Other polls have shown Democrats to be more divided in their sentiments, but nothing could warrant Menendez and Booker being so oblivious to Palestinian suffering and so fawning to the desires of the Israeli government.
The demonstrators on August 26 issued the following demands of their Senators:
- Rescind S. Res. 498, July 17, 2014, co-sponsored by Sens. Menendez, Booker, and 77 others, passed unanimously, which supported Israel’s military actions in Gaza, condemned Hamas, and made no mention of the horrendous toll on Gaza’s civilian population of the Israeli attacks.
- Rescind S. Res. 526, July 29, 2014, co-sponsored by Sen. Menendez and 6 others, passed unanimously, again supporting Israel’s military actions, condemning the UN’s Human Rights Council for deciding to investigate human rights violations, and calling for more military aid to Israel (not just for Iron Dome).
- Introduce legislation rejecting all military aid to Israel (as urged by Amnesty International), which has enabled the commission of war crimes.
- Call for an end to U.S. diplomatic actions designed to block the United Nations and the International Criminal Court from trying to obtain Israel’s compliance with international law.
- Demand the immediate lifting of the blockade of Gaza, a collective punishment imposed in violation of international law.
- Insist that the United States government not support Israel’s continuing settlements and its ongoing occupation.
In short, the demonstrators demanded no more blank check for Israel’s crimes.

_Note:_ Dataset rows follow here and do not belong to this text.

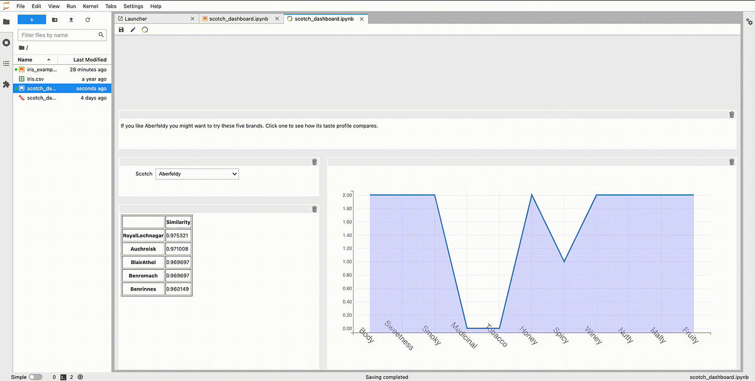755x381 pixels.
Task: Create a new folder in the file browser
Action: pyautogui.click(x=54, y=19)
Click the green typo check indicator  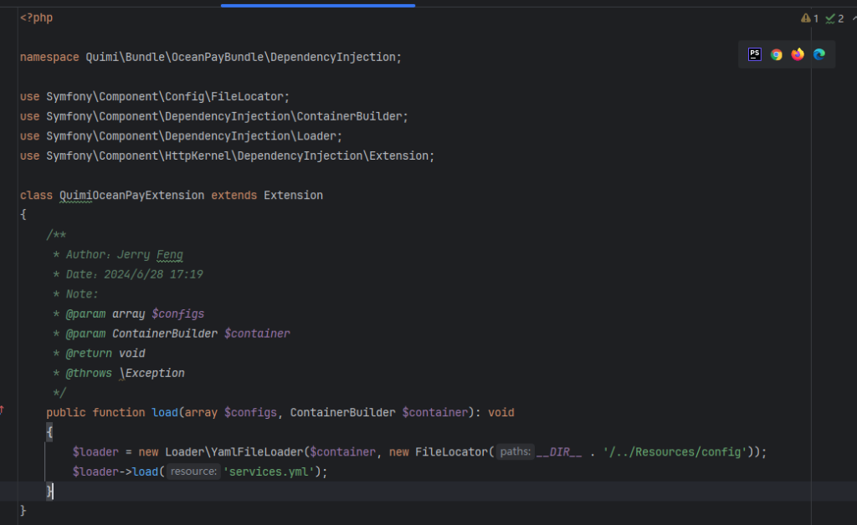[x=834, y=18]
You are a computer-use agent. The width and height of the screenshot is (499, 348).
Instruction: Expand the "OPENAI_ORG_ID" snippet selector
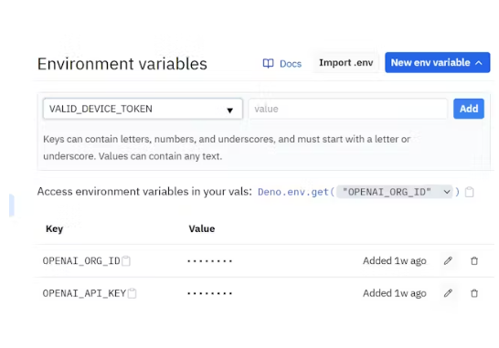coord(394,192)
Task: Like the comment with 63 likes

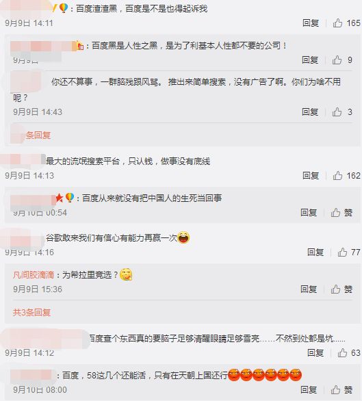Action: point(349,352)
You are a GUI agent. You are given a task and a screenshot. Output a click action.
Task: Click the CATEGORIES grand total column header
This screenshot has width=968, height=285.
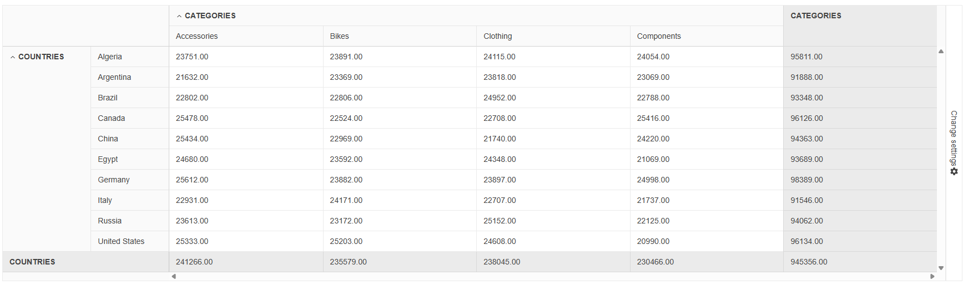point(815,16)
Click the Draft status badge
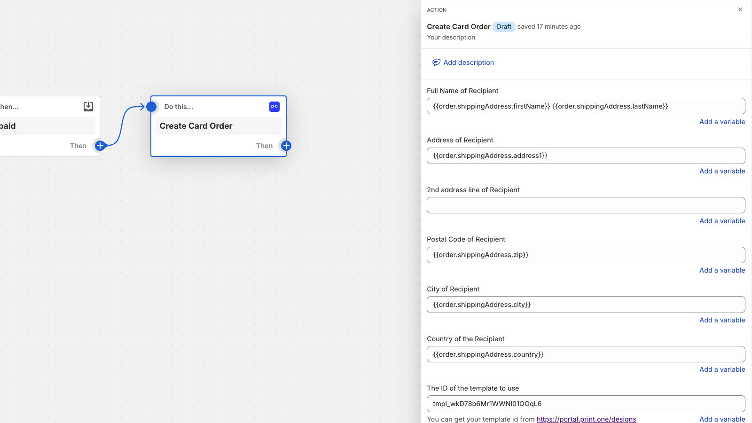The image size is (752, 423). tap(504, 27)
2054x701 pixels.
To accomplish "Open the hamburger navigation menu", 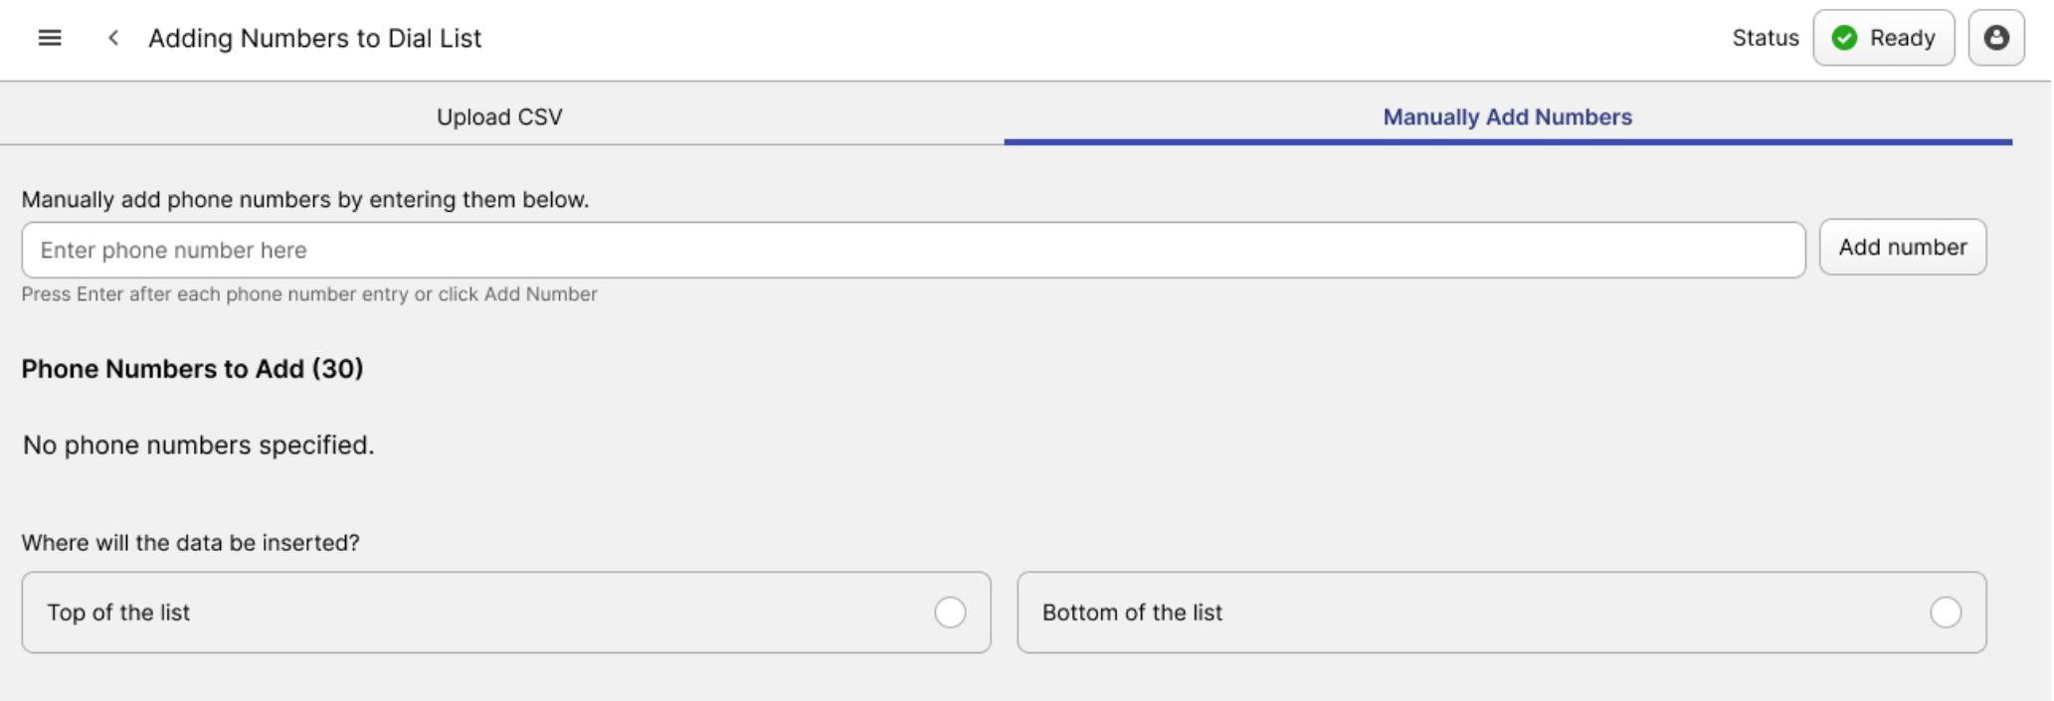I will [x=50, y=38].
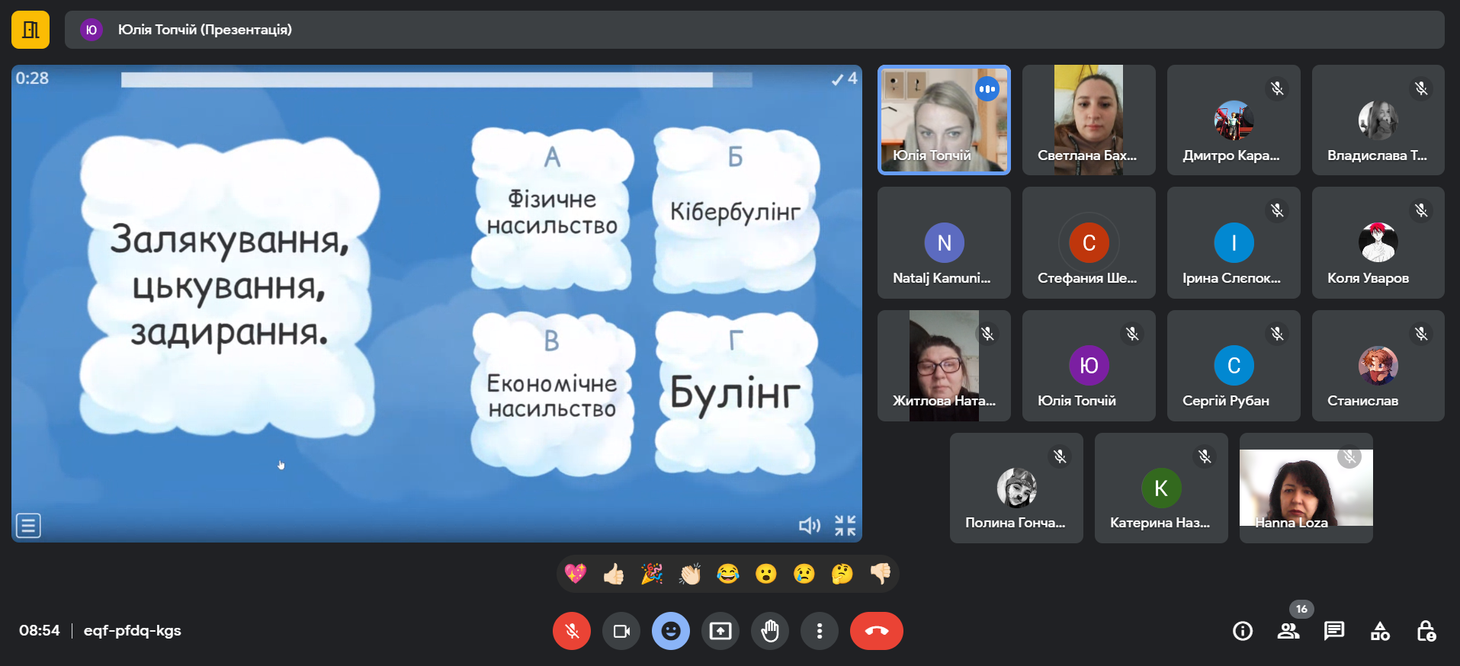Viewport: 1460px width, 666px height.
Task: Select answer Б Кібербулінг
Action: click(736, 210)
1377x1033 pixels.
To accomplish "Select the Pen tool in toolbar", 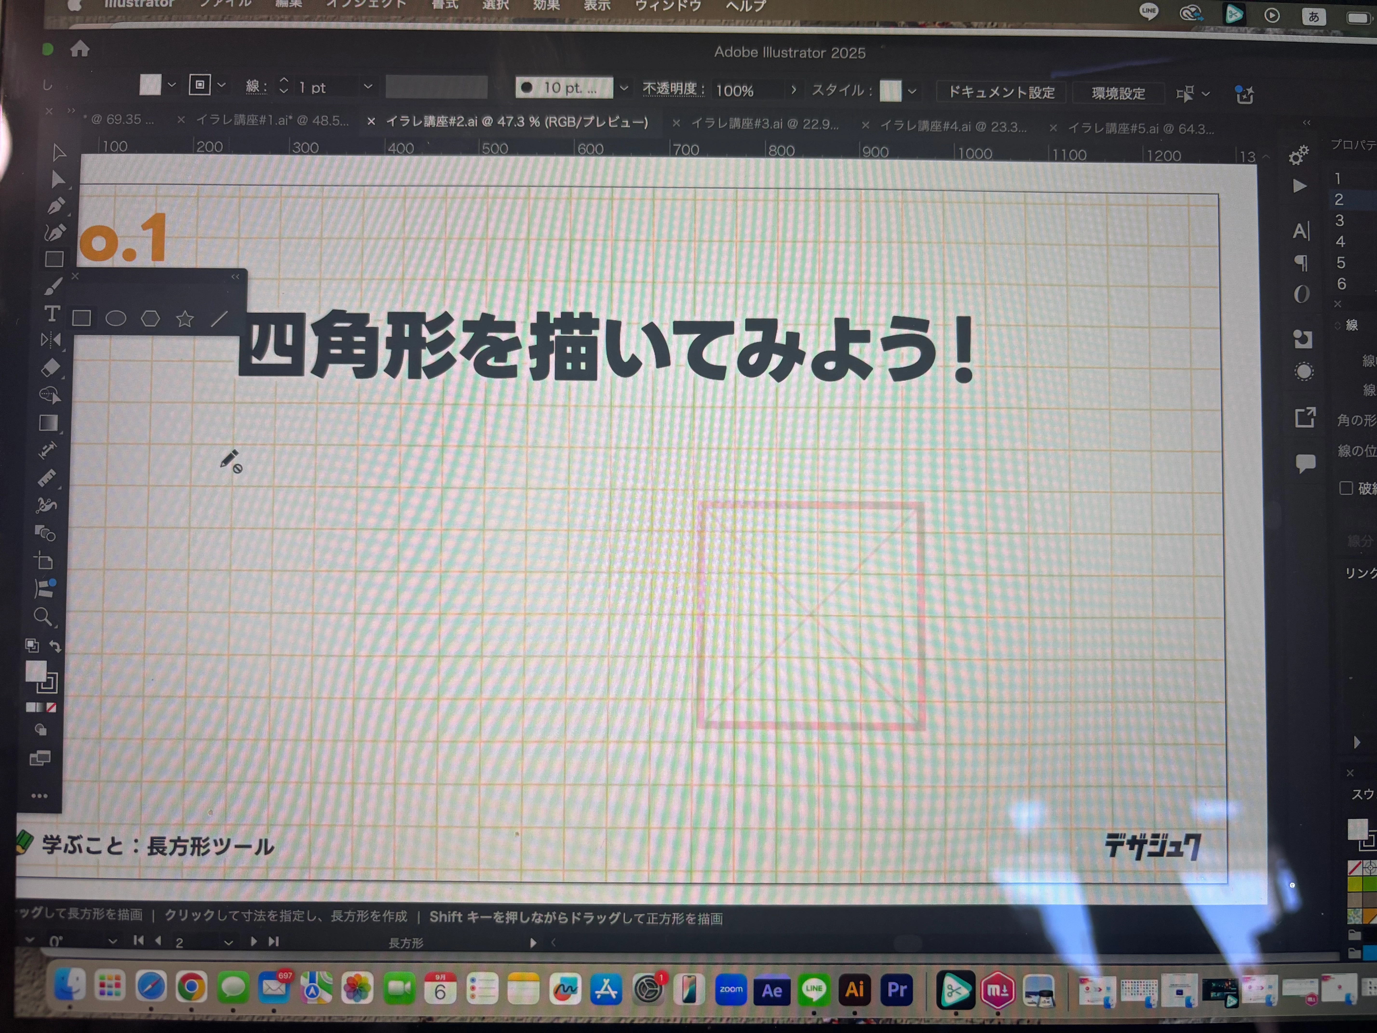I will pos(56,205).
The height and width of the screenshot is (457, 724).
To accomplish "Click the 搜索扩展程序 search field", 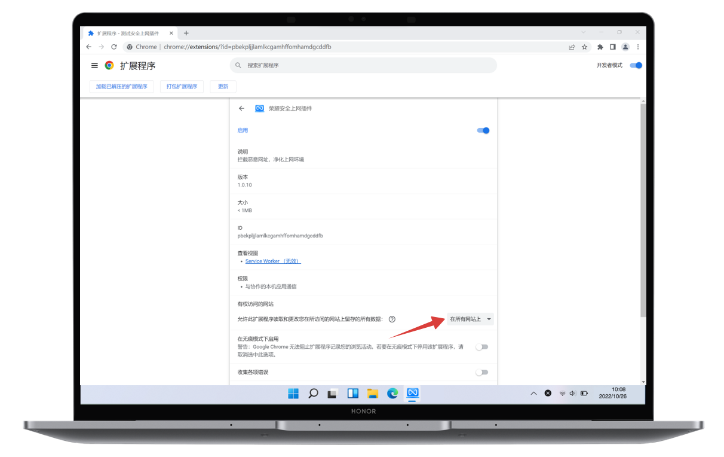I will [x=363, y=65].
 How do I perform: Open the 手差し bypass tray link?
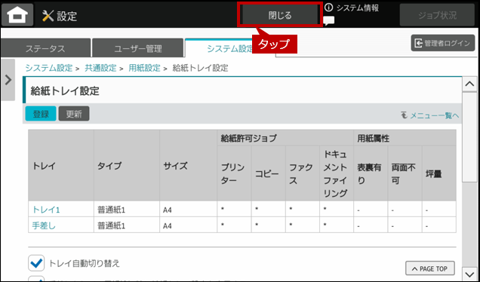pyautogui.click(x=44, y=225)
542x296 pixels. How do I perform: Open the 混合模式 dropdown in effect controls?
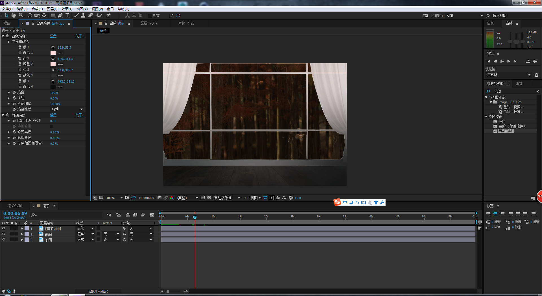click(x=67, y=109)
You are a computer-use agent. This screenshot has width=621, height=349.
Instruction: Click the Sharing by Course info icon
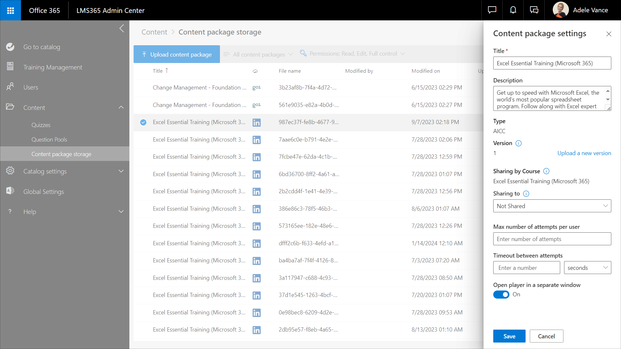546,171
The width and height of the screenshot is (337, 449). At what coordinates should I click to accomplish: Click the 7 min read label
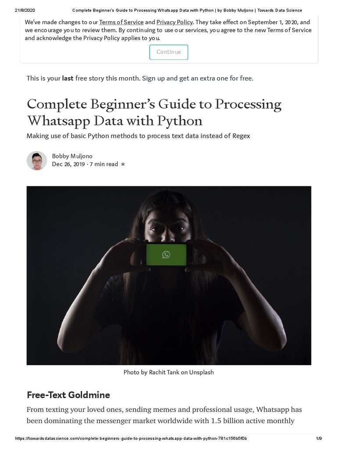(104, 164)
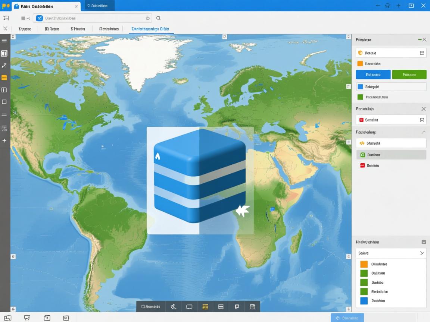Screen dimensions: 430x322
Task: Collapse the third panel using its chevron
Action: (x=423, y=132)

The demonstration was endorsed by NJ Peace Action, Essex/Passaic County Green Party, NJ Labor Against War, NJ Progressive Democrats of America, Labor Fightback Network, Central NJ Coalition Against Endless War, Coalition 2 Save Our Homes, Princeton for Palestine, Green Party of Monmouth County, Socialist Party of Northern NJ, People’s Organization for Progress, and Anakbayan-NJ.
One of the news reports of the demonstration, though neglecting to mention the 13 arrests, ended on this telling note:
“We reached out to Sens. Menendez and Booker today. Both offices said the senators would have no comment, adding that the senators would let their records speak for themselves, to which demonstrators here say, ‘exactly.’”
Stephen R. Shalom is a co-editor of New Politics and a member of New Jersey Peace Action. He teaches at William Paterson University in NJ, where is director of the Gandhian Forum for Peace & Justice.